Ternyata mereka memiliki tiga orang anak, ada yang kuliah, SMA dan SMP. Mereka
memiliki dua rumah, di Sorong dan di Kuadas, tepatnya di atas sekolah. Sekitar
jam 18.45 WIT, kami sampai di Desa Kuadas. Sesampai di sana, kami mengambil
kunci rumah dinas Kepsek dan langsung menuju rumah tersebut.
Saat
datang, saya disambut oleh Komite sekolah dan beberapa orang siswa diantaranya
Jois dan Alu. Tidak lama kemudian, Bapak dan Ibu Wenand Ulimpa balik lagi ke
Sorong, karena masih ada urusan pertemuan di Dinas Pendidikan Kab. Sorong.
Tinggallah aku bersama dua orang siswa yang akan menemaniku malam ini.
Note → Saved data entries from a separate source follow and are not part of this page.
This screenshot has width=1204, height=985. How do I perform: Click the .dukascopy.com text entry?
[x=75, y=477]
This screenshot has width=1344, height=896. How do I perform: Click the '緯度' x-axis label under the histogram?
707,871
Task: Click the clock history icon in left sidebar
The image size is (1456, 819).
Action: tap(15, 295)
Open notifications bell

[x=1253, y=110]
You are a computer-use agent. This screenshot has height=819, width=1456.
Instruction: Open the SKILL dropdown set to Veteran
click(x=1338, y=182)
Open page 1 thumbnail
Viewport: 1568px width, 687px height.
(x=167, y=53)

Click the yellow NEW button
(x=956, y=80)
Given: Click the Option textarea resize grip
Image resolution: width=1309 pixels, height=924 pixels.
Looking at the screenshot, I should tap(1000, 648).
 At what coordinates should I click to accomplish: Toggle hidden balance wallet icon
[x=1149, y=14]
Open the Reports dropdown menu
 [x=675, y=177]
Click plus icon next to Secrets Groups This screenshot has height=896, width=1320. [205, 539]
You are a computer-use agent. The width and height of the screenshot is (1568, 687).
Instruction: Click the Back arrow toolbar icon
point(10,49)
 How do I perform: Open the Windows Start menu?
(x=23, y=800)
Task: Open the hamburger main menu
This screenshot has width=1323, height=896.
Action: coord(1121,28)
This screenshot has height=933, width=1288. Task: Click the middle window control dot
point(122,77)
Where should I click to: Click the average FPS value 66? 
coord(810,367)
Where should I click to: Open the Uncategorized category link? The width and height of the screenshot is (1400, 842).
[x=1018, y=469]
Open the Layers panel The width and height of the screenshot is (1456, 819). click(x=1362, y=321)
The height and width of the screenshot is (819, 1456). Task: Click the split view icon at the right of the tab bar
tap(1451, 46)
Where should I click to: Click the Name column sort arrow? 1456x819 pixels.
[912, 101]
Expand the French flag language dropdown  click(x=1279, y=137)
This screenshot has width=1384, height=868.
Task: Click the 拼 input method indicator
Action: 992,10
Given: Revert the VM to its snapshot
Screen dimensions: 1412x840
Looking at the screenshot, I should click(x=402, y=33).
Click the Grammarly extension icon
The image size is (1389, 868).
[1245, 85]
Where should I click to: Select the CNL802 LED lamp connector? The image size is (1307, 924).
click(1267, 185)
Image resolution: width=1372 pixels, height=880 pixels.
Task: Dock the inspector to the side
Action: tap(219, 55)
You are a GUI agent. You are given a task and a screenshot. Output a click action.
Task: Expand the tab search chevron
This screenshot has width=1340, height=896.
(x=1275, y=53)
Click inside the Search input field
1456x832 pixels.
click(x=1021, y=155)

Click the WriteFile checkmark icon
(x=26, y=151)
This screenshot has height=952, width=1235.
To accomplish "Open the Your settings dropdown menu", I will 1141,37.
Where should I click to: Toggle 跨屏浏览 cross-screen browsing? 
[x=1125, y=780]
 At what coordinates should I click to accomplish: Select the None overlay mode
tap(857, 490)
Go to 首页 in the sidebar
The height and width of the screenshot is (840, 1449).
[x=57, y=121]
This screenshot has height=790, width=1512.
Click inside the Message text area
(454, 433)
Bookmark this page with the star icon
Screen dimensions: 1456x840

Bercengkerama sebentar dengan mereka dan lanjut tidur.
Hari ke-2 (Selasa, 25
Agustus 2015):
Tidak
terasa hari sudah menunjukkan pukul 05.30 WIT. Keletihan di perjalanan membuat
aku tidur pulas dan alhamdulillah badan-pun mulai terasa lega. Pagi ini cukup
sibuk karena harus bersih-bersih rumah, memasak dan mencuci. Alhamdulillah sang
surya cukup bersahabat kala itu. Sore harinya, saya pergi mengitari sekolah dan
menyempatkan diri untuk memotret sisi-sisi sekolah termasuk kuburan besar
bertulis batu nisan Philipus Mobilala yang sekaligus merupakan nama jalan di
Kuadas. Kemudian, saya memotret pantai nan indah dan sorotan rumah di distrik
Makbon tempat dua orang SM-3T UNP mengabdi yakni bang Sutrisno dan Irwandi yang
mengajar di sekolah yang berbeda. Malam harinya kita makan bersama dan aku
mulai mengansur-angsur mengerjakan laporan, mana tahu saat Monev akan diminta.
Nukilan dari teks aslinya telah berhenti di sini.